### What is required
In the forum post on caching a large file, why would leaving the caching to the operating system spare the user from worrying about memory configuration? Answer in one to three sentences.

··· Selected passage ···

Java Forum / General / July 2004
Caching a large file - 2nd post
Chris - 22 Jul 2004 01:45 GMT I posted this a couple of days ago, but got no responses and it didn't show up in Google groups, so it might have gotten lost along the way. If not, sorry for the redundancy...
I need extremely fast random access to an extremely large file. The file could be 100 gigabytes in size; the machine will have at most 2 or 4 gb of memory. Certain parts of the file will be accessed more frequently than others. The question is, what is the most efficient way to handle caching?
I could organize the file in pages, and write some kind of LRU cache to hold the most active pages in JVM memory. I'm thinking, though, that it might be simpler and more efficient to let the operating system handle it through normal disk caching.
The advantages of this scheme will be 1) I won't have to write code, 2) the cache memory will be owned by the operating system and not the JVM, which means the user won't have to worry about memory configuration, 3) the operating system can release disk cache memory when it's needed for some other process, and 4) the operating system's disk caching algorithms are probably much smarter than anything I could write.
The disadvantages are 1) accessing parts of the file still has to go through the Java IO code, which will be slow compared to direct memory access, and 2) I don't know if this really works.
Thoughts?
Also -- does anyone know how Linux allocates memory to the disk cache? Does it use all available memory? Or is there some way to configure it?

··· Provided material ···

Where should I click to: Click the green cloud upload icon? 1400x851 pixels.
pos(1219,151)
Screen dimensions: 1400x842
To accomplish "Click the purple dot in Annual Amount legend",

···

### Completed task
The cache memory would belong to the operating system instead of the JVM, so there would be no JVM memory for the user to configure.